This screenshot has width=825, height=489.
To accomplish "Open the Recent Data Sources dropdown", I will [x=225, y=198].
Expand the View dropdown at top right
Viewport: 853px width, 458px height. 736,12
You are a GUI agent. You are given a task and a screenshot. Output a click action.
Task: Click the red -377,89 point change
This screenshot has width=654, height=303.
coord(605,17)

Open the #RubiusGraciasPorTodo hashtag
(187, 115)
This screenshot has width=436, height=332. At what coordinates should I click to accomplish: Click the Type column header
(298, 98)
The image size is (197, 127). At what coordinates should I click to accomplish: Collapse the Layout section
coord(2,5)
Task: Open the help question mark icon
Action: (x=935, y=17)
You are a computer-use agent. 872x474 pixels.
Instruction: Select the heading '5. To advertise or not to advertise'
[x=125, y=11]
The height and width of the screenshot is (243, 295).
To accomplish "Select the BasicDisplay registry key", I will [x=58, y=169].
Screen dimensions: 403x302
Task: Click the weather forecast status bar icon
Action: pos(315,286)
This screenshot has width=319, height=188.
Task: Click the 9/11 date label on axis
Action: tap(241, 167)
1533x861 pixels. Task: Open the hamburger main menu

= = = = = = =

■ **Do this**
Print the whole listing above again, keeping every line and character unchanged.

■ **Result**
This screenshot has width=825, height=489.
To accomplish "Open the Recent Data Sources dropdown", I will [x=225, y=198].
Expand the View dropdown at top right
Viewport: 853px width, 458px height. 736,12
You are a GUI agent. You are given a task and a screenshot. Output a click action.
Task: Click the red -377,89 point change
This screenshot has width=654, height=303.
coord(605,17)

Open the #RubiusGraciasPorTodo hashtag
(187, 115)
This screenshot has width=436, height=332. At what coordinates should I click to accomplish: Click the Type column header
(298, 98)
The image size is (197, 127). At what coordinates should I click to accomplish: Collapse the Layout section
coord(2,5)
Task: Open the help question mark icon
Action: (x=935, y=17)
You are a computer-use agent. 872x474 pixels.
Instruction: Select the heading '5. To advertise or not to advertise'
[x=125, y=11]
The height and width of the screenshot is (243, 295).
To accomplish "Select the BasicDisplay registry key", I will [x=58, y=169].
Screen dimensions: 403x302
Task: Click the weather forecast status bar icon
Action: pos(315,286)
This screenshot has width=319, height=188.
Task: Click the 9/11 date label on axis
Action: tap(241, 167)
1533x861 pixels. Task: Open the hamburger main menu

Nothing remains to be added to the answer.